Some time ago I had an imaginary coffee with a friend called IGNI (that stand for I Got No Idea what I am doing). He has not a clear idea about what is Big data, but he is very curious, which is great, and he made lots of good questions.
Here is our chat:
Igni: Hi Alessandro, can you tell me a bit about Big data? I get the feeling it's not just a buzzword.
Me: Hi Igni, that's right! Big data is a catchy way to refer to big amount of data, on the order of Terabytes or Petabytes. It is about working efficiently with such amount of data, and exploiting it to can gain insights.
Igni: Even Petabytes? That's a lot, I would need expensive servers and hard drivers to store and process such amount of data.
Me: Not necessary, you can store the data in the Cloud. For example, with Google you could use either Cloud Storage or Cloud BigQuery or other SQL and NoSQL solutions.
Igni: And what about querying, processing and transforming the data?
Me: you can do it in the Cloud as well, there are many services providing a managed version of open source platforms. For example Cloud Dataproc provides a managed version of Apache Hadoop/Spark, and you can process any data stored in Cloud Storage, Bigtable or BigQuery
Igni: That's gonna be expensive, isn't it?
Me: Well, not really. You pay to use the server cluster only when you make use of it. If you shut down the server cluster whenever you do not need any processing, you'll save lots of money. In the Cloud, contrary to on the premises, power up/down clusters that are not in use, is common and advisable.
Igni: I see, but if you shut down the servers, you will not be able to access the data!
Me: That is true only if you store the data in the persistent disk of the servers, but that is not a good practice. In the Cloud is much better to separate the storage from the processing. In you use Dataproc you should store the data in Cloud Storage, and not in HDFS (Hadoop Distributed File System).
Igni: I got the point, just I have some concern about the performance. I think that running data processing of data that are stored in Cloud Storage, instead in local disk, might be quite slow!
Me: Cloud Storage is highly performant and the Regional Storage class has performance that is comparable to persistent disks. The speed is not a real concern, again, storing data outside the cluster is a best practice.
Igni: So you store the data in Cloud Datastore, process it with Cloud Dataproc, and shut down the server when your processing is done, is that correct?
Me: That's right! just remember that Dataproc is just one of the possible choices to process your data.
Igni: can you tell me more about that? when should I use Dataproc and what about the other choice?
Me: Sure. Dataproc is based on Hadoop and Spark, so it is a good choice if you are familiar with Hadoop ecosystem. Alternatively you may want to use Cloud Dataflow, which is a managed service based on Cloud Beam. It allows either stream processing and batch processing and contrary to Dataproc, it does not require to setup a cluster (no-ops) and it is auto-scale.

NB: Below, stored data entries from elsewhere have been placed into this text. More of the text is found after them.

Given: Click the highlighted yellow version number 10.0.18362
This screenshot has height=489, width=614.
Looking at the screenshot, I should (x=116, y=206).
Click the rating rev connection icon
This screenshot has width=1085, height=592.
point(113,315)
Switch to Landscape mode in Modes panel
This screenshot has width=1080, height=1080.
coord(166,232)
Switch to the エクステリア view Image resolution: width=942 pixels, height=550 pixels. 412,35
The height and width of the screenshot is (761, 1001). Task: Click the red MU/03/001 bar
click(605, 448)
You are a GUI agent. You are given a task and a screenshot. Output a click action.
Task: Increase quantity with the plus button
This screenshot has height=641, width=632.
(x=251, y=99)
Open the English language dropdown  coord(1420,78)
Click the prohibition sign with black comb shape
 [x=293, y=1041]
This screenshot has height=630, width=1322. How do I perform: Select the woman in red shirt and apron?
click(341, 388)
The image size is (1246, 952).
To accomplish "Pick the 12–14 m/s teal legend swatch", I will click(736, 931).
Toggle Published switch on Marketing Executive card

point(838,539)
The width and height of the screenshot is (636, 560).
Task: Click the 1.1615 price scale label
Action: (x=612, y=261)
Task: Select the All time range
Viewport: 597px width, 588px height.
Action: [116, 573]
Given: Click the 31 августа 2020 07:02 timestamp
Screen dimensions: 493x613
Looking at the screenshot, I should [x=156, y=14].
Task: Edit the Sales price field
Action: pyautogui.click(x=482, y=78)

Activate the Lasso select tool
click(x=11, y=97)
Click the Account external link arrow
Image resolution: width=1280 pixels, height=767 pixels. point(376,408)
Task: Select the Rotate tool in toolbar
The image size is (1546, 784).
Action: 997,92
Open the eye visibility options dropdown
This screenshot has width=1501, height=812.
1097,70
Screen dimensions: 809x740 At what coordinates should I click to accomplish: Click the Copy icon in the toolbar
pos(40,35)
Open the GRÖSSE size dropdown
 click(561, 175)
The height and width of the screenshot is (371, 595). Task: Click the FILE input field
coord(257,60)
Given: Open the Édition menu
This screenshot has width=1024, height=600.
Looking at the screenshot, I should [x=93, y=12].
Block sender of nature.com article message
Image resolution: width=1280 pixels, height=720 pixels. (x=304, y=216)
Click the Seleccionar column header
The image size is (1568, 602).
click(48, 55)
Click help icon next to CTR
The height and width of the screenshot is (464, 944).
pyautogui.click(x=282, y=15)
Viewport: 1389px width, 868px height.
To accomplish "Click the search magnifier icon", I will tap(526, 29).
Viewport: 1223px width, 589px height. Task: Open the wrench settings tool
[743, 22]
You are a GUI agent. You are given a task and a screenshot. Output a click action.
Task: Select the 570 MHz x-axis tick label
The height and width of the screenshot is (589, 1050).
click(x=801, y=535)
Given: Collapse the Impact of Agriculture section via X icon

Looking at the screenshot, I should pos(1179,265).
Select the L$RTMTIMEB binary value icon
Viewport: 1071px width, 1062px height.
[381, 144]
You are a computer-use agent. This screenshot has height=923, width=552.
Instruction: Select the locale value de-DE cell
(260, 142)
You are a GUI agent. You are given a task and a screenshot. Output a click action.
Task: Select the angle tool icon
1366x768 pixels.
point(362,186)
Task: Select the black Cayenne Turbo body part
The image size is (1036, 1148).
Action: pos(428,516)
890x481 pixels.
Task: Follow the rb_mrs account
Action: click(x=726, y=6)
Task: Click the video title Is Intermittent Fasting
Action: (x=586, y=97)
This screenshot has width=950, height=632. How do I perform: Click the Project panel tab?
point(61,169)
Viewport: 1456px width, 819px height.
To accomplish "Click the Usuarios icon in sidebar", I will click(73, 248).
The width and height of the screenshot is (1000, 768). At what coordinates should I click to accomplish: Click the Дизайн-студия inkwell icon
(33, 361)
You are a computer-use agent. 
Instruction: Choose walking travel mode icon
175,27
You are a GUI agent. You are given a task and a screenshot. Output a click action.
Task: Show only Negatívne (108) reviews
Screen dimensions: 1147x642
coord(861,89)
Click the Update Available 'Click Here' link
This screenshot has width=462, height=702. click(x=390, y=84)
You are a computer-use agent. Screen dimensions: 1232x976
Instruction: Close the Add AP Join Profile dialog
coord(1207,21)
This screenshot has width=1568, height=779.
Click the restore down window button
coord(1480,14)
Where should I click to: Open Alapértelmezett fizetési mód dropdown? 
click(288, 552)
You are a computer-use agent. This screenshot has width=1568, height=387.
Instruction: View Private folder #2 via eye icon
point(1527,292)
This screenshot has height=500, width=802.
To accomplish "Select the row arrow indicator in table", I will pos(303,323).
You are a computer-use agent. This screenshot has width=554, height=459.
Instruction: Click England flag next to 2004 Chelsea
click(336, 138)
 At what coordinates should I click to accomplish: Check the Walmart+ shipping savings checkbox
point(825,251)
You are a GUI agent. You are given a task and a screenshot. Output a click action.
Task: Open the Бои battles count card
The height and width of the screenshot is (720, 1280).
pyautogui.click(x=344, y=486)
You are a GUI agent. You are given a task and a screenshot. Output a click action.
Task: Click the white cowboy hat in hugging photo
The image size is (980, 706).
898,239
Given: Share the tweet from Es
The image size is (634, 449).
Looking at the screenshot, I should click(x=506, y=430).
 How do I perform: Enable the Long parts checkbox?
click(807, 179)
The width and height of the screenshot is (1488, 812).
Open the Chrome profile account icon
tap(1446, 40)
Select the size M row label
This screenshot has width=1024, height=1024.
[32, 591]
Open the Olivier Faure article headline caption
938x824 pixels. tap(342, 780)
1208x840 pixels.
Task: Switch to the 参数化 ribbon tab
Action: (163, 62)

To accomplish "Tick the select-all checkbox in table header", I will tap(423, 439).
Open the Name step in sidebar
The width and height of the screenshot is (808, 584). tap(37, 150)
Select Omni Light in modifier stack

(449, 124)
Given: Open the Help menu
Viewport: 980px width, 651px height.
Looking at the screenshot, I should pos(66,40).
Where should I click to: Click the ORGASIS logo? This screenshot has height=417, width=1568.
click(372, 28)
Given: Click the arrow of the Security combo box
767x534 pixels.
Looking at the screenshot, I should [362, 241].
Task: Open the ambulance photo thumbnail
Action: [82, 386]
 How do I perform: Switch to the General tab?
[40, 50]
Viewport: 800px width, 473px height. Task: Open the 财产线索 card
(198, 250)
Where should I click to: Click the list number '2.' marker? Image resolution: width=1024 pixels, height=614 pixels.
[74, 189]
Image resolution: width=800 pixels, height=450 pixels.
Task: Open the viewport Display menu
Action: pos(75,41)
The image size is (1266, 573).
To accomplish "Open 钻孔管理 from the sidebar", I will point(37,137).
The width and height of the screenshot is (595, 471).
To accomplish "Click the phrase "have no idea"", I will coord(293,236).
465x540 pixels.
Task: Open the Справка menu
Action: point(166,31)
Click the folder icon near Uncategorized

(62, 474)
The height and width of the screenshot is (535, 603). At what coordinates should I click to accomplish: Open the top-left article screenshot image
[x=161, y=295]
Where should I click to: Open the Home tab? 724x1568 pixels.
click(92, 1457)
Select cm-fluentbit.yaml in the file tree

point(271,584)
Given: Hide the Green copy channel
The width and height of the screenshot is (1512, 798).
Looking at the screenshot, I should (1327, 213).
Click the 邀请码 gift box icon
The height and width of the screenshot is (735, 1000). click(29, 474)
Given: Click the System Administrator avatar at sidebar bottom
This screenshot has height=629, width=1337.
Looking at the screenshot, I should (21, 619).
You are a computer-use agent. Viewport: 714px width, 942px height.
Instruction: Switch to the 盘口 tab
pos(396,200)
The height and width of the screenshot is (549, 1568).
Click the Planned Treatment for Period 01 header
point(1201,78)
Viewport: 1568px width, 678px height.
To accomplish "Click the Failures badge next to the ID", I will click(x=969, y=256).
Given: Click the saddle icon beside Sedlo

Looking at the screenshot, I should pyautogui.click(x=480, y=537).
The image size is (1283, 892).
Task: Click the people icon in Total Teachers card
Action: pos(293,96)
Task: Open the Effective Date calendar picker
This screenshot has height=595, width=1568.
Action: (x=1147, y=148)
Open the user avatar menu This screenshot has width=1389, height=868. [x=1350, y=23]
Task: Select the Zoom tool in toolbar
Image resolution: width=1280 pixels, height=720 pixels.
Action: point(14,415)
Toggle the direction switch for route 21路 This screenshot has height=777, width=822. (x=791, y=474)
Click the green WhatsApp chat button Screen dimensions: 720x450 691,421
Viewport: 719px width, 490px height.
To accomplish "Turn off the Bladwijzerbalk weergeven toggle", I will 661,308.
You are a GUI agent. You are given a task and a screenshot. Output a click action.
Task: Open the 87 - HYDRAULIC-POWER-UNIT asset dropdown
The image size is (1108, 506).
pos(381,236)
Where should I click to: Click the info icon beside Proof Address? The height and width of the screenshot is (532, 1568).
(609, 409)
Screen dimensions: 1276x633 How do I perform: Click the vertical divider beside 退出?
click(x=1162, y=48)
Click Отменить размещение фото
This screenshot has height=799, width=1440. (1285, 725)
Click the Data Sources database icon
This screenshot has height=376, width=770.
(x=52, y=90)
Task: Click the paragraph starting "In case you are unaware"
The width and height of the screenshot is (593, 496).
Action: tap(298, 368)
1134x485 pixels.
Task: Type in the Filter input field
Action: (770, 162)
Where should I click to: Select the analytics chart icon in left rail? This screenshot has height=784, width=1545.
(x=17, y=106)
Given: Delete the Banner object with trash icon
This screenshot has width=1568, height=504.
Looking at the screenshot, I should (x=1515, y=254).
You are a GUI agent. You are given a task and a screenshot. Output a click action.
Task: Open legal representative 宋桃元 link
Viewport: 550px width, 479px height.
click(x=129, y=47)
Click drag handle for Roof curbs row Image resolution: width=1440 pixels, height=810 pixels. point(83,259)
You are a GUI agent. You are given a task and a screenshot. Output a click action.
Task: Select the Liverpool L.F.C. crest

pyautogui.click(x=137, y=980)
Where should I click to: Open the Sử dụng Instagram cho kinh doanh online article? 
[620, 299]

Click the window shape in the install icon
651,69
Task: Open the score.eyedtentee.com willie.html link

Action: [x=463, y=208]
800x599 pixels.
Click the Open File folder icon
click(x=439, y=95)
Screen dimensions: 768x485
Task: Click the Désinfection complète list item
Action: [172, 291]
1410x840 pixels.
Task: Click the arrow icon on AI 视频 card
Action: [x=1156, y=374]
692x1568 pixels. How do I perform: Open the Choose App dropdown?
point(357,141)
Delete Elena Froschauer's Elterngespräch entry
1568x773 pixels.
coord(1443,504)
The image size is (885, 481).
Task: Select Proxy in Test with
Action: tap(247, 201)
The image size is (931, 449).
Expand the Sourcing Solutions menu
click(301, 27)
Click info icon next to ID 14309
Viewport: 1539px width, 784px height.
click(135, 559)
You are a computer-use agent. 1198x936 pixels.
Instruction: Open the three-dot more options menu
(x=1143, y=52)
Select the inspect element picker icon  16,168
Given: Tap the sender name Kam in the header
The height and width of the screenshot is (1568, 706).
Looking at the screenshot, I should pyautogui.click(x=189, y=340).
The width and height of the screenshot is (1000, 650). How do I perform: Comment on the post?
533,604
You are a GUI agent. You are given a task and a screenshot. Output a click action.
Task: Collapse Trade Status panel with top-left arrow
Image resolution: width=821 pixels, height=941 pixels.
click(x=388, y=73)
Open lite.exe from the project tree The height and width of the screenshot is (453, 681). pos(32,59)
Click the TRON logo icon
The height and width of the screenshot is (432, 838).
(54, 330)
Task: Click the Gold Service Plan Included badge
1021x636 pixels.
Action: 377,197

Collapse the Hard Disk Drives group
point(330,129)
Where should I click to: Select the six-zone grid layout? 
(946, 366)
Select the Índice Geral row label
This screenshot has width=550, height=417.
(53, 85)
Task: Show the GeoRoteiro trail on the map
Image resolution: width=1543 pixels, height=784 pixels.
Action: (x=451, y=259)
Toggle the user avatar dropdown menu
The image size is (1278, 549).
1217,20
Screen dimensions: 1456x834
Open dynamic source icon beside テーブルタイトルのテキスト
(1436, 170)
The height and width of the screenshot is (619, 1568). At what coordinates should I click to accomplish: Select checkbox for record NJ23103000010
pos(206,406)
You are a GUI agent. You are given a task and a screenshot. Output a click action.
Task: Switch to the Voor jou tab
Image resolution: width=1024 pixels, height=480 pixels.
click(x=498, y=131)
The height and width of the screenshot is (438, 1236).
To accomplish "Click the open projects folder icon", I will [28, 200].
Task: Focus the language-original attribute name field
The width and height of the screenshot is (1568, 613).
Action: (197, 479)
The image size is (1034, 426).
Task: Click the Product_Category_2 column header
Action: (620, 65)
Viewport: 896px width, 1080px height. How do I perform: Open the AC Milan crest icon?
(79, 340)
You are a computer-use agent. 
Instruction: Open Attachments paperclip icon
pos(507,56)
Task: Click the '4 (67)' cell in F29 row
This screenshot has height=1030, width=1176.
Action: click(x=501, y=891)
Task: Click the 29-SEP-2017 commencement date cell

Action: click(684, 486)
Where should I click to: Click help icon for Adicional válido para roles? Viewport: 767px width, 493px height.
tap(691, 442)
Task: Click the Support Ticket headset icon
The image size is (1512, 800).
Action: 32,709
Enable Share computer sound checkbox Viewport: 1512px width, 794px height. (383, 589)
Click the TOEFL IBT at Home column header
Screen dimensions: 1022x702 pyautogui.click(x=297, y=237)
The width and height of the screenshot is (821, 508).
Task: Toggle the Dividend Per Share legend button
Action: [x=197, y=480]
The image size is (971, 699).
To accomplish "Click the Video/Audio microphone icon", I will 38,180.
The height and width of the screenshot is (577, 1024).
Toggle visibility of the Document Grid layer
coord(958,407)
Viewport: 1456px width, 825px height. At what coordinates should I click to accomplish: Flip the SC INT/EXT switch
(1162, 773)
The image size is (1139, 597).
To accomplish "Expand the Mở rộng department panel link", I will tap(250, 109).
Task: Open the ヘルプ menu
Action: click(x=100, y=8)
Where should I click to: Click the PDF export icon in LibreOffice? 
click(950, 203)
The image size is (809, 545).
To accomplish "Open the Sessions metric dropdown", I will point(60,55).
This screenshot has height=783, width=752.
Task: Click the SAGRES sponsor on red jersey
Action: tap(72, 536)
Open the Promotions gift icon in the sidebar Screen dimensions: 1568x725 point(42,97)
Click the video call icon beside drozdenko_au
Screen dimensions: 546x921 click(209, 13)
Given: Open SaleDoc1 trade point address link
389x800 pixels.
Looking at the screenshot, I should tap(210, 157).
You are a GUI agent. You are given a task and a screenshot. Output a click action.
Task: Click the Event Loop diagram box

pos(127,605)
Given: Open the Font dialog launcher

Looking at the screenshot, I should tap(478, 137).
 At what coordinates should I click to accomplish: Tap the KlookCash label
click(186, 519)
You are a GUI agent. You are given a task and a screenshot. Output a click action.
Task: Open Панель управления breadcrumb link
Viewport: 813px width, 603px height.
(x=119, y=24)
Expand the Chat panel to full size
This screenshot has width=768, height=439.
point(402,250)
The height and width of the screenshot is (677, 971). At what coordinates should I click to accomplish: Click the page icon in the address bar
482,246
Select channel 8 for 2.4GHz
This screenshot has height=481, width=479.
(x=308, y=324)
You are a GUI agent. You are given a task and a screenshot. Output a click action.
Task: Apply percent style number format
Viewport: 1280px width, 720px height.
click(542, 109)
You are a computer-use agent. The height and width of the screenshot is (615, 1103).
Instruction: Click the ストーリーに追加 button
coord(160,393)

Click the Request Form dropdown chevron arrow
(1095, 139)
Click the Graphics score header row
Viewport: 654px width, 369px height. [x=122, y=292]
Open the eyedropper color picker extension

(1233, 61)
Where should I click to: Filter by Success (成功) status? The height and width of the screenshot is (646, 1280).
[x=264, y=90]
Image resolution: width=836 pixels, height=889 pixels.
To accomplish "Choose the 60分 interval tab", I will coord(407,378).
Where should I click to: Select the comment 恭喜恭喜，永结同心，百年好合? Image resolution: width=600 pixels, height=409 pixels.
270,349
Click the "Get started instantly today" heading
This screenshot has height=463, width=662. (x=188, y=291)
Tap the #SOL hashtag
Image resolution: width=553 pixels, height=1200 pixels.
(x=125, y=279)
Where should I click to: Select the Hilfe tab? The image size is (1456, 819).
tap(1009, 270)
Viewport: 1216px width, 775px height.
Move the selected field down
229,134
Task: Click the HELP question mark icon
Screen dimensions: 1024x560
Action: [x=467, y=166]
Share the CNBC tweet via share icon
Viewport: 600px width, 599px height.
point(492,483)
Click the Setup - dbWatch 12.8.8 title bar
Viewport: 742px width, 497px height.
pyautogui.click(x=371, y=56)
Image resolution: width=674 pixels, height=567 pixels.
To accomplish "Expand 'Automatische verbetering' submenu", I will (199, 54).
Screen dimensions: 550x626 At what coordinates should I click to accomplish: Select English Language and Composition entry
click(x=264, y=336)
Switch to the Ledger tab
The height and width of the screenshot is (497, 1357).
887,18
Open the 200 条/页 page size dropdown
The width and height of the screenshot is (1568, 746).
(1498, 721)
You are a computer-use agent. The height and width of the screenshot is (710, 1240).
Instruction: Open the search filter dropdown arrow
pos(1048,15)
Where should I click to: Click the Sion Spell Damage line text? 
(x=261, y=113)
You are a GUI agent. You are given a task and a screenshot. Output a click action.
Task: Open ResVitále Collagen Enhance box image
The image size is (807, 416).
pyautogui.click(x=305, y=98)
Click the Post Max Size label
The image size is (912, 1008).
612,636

Igni: It looks Dataflow gets some advantages. How does the stream processing work?
Me: well, it is probably easier to explain it with an example. Image you have installed thousands of IoT devices into thousands of cars. Those devices send speed and position every few seconds in the Cloud. In which way do you store those data?
Igni: I don't know, maybe I would use a no SQL database?
Me: Where do you store those date is not so important, at least to understanding the concept of stream processing. What I want to point out is that you should not directly store the data coming from the IoT device to a Database.
Igni: I am not sure why not.
Me: There are many reasons you want not to do it. The data coming from the devices could be in incorrect order or duplicated, or there could be outliers, or you might want to store just one record every 10 second, containing the average speed of the last 30 sec of events.
Igni: I think I got it. Maybe Dataflow collects a block of events and then process it, and then collect another block and process it, and so on...
Me: yes, that's exactly what's happen! since the streaming is an unbounded collection of events, Apache Bean need to divide it into windows of finite collections, so they can be processed. This operation is called windowing. There are other concepts apart from windowing, you should have a look to the Apache Beam documentation, it explains well all the concepts relating to stream processing.
Igni: That is so interesting! and I can see that things start to become complex.
Me: And also consider that Dataproc and Dataflow only serve to process your data, there are many others services to ingest, to store, and to visualise it.
Igni: So much to learn! Where I could start to know more on the topic?
Me: A good way to start is taking online courses. I found some pretty good one on Coursera. These days I am taking the specialisation Data Engineering, Big Data, and Machine Learning on GCP Specialisation, which is made of 5 different sub-courses. But there are many other valid courses on different platforms, like Linux Academy, Cloud Guru and Udemy. Even on YouTube you can find good educational videos, made by Google itself.
Igni: Thanks Alessandro, this chat was really helpful!
Me: No problem, you can call me anytime. Ciao.